Passage given –
Did not mean for this tread to get so personal

It was just a perspective on changing world markets and pressures on ones family for the future


----------



## Eder (Feb 16, 2011)

Haha...my kid suggested a few years back that he would like to move home with his girlfriend...I sold my house and bought a sailboat to avoid this (he gets seasick)
Since then he has manned up,quit whining,and is earning 6 figures in the oil sands (and yes the reported layoffs are mostly in the media's head, his company just added almost 1000 skilled workers)
As for manufacturing in Canada...*censored **** ****


----------



## Letran (Apr 7, 2014)

none said:


> Give me a break. baby boomers are the most entitled group of individuals on the planet. The lived off 'the greatest generation' who built all the infrastructure, have lived in a period of peace and huge economic growth, were given free and competitive education, hogged into great pensions and job security and the icing on the cake extracted a 2 generations of housing gains JUST before they retire. Old person... PLEASE.
> 
> Now the oldies complain that they don't want to pay for education - grade 12 which they received is worth a post secondary diploma or a degree currently but "don't touch my health care or other entitlements". Ridiculous.


 I can't say I disagree. 

My parents are baby boomers but we are immigrants 25 years ago. So they didn't exactly benefit from times at least not in Canada. My uncles though who've been here since the 70s seems to remember those as the good old days. Jobs right out of high-school, university. Job security, No need for RRSPs because everybody is expected to get a huge pension. 

Instead for us, working stiffs now we live in a age where COUNTRIES are going bankrupt.

I could agree though that 2008+ was a bad for the people that was just about to retire.

Times change. Better or worse will depend on your perspective. 

So yeah, I wonder who got the better end of that stick.


----------



## Letran (Apr 7, 2014)

sags said:


> From what I have read and observed.............it all started falling apart with the "free trade" theory.
> 
> The Auto Pact got cancelled and China started flooding the markets with cheap goods.
> 
> ...


I do not know how we can complain from "cheap crap from China" and the same time go to Walmart and buy a cart full of stuff.

It's easy to complain about free trade and at the same time reap from its benefits. I'm sad that manufacturing in Ontario, in Canada for these types of goods are not competitive. But we have to acknowledge that we are part of a global economy we can pretend that China is not there, but it doesn't mean it doesn't exist. We could have position ourselves a bit better maybe to the changing economic climate. But Free Trade was inevitable.

If anything history have thought us as a country living in your own cocoon does not work in the long term.


----------



## Letran (Apr 7, 2014)

1980z28 said:


> +1
> 
> Did not mean for this tread to get so personal
> 
> It was just a perspective on changing world markets and pressures on ones family for the future


We are a passionate bunch


----------



## JordoR (Aug 20, 2013)

In my opinion, the one thing about the baby boomers generation that I won't see in the current generation is the dramatic increase in property value.

Essentially real estate from 2004-2012ish (give or take in that range) doubled in value on a local level in almost any region (suburbs, downtown, etc.). I feel like now people in their 20-30's, are stuck trying to buy a place at this incredible high price, and we won't see the same doubling that occurred in approximately 10 years in the range I previously mentioned.

This was a great buying opportunity and I wish at the time I was at the age to do something about it. I just can't see a house in the suburbs for 500k or an apartment/townhome in the city for 600k, doubling in value in the next ten years.

Task requirements – Carry on the forum thread about baby boomers, free trade and housing prices past its final post. You won't need the lines that come after this.

Material provided –
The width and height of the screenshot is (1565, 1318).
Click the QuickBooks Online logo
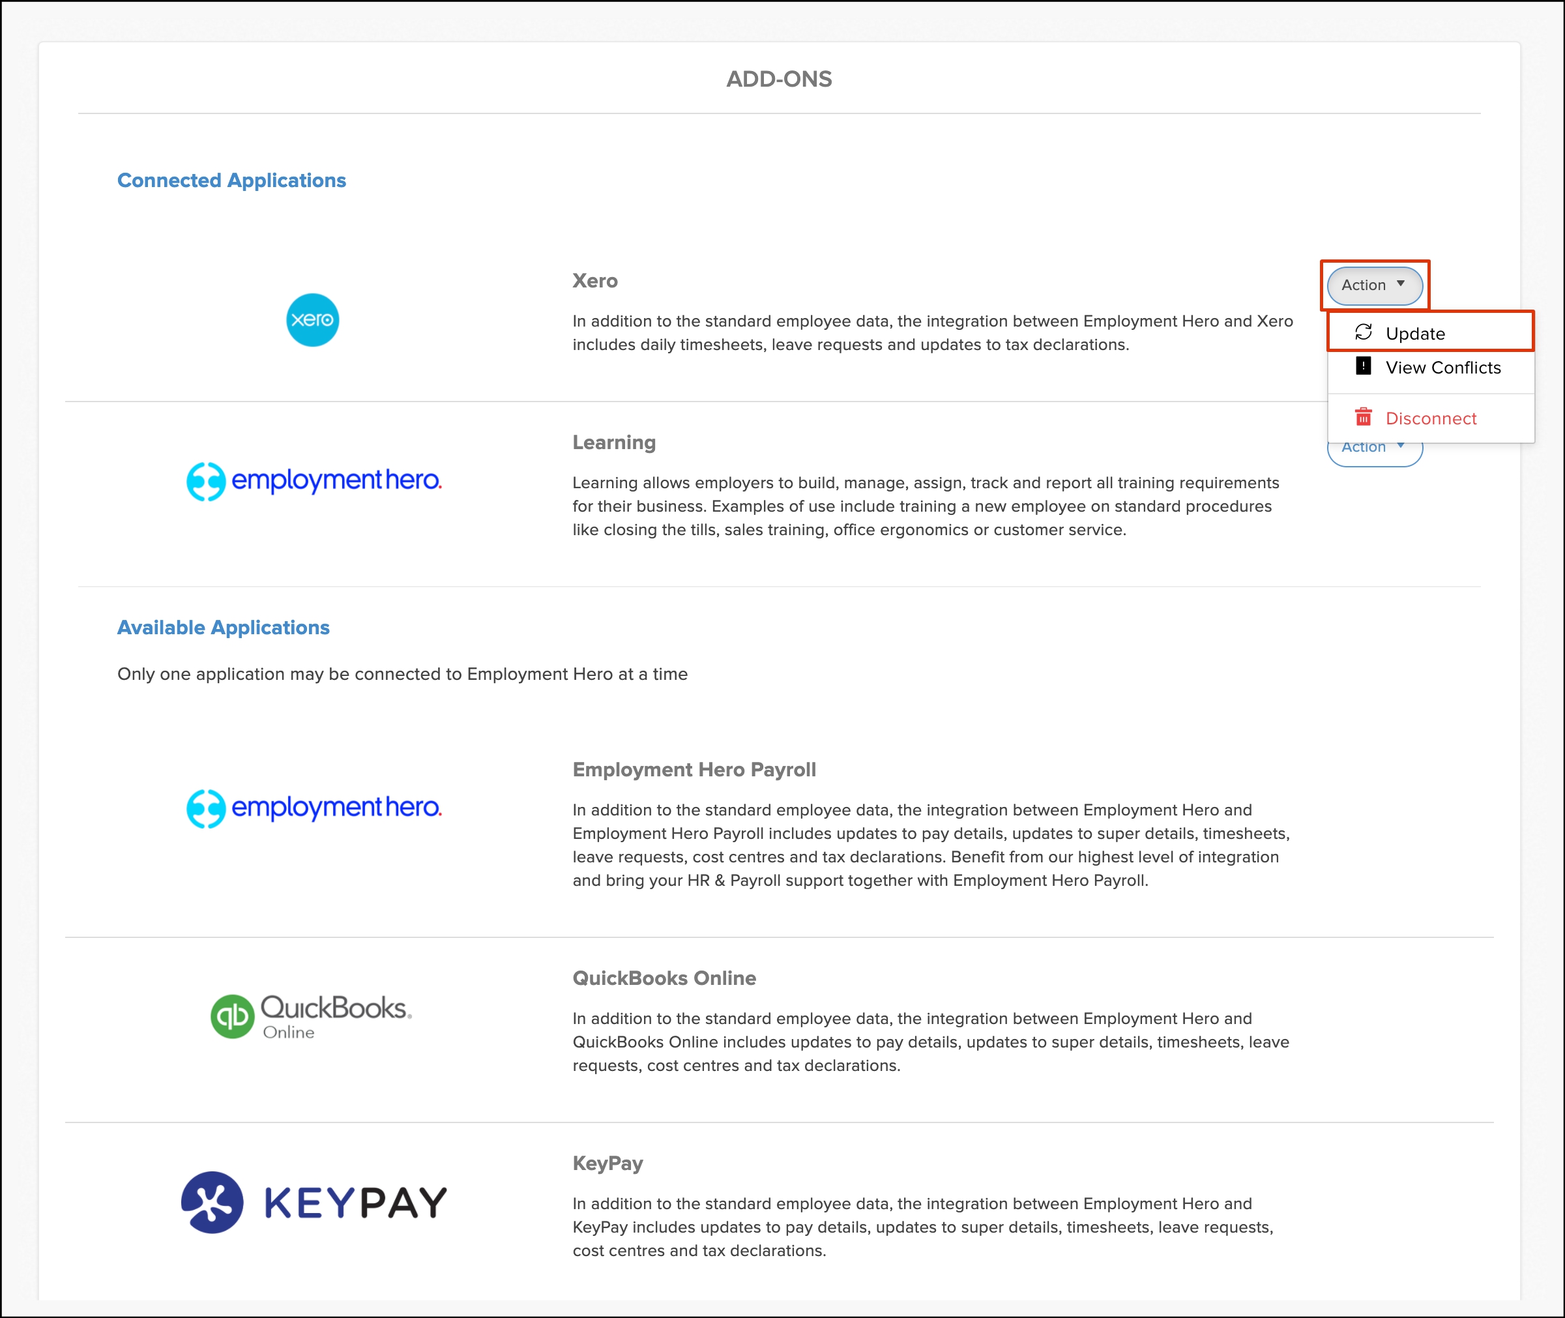pyautogui.click(x=311, y=1015)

Written reply –
----------



## Jon_Snow (May 20, 2009)

I basically have very little time for complainers in any given generation. Hard work goes a long way.


----------



## Sherlock (Apr 18, 2010)

I'm surprised by the trend of young people opting to leave cities for the country. Boomers overwhelmingly moved to cities/suburbs. If you grew up in a small town or the country, the trend was to move to a bigger town/city. That trend seems to be reversing.

Here's an interesting article with some statistics: From 2010-2013 Vancouver saw a net loss of 20-30 year olds of 1125 people, despite the city growing by 20,000 people in that period.

http://www.vancourier.com/news/back-to-the-land-2-0-1.1749871


----------



## 1980z28 (Mar 4, 2010)

sags said:


> Mechanic is a great trade and very useful knowledge to possess. It opens the gateway to hobbies and provides a solid living.
> 
> I wonder though.......were you ever told by educators..........as my son was..........that if he didn't go to university he wouldn't amount to much.


Pretty much homeless at 18,so got a job at a gas station,an than went on to the apprenticeship program,got licence in 84 so 37 years in trade,have a 310S and a 310T,can easily make over 100k a year,lots of work out there


----------



## 1980z28 (Mar 4, 2010)

Sherlock said:


> I'm surprised by the trend of young people opting to leave cities for the country. Boomers overwhelmingly moved to cities/suburbs. If you grew up in a small town or the country, the trend was to move to a bigger town/city. That trend seems to be reversing.
> 
> Here's an interesting article with some statistics: From 2010-2013 Vancouver saw a net loss of 20-30 year olds of 1125 people, despite the city growing by 20,000 people in that period.
> 
> http://www.vancourier.com/news/back-to-the-land-2-0-1.1749871


I am from a small town,move to ontario,purchase 126 acres 5 years ago to retire in two years back to the small town,I will be 56 when I retire


----------



## Erome (Jan 11, 2011)

This article from Maclean's last September.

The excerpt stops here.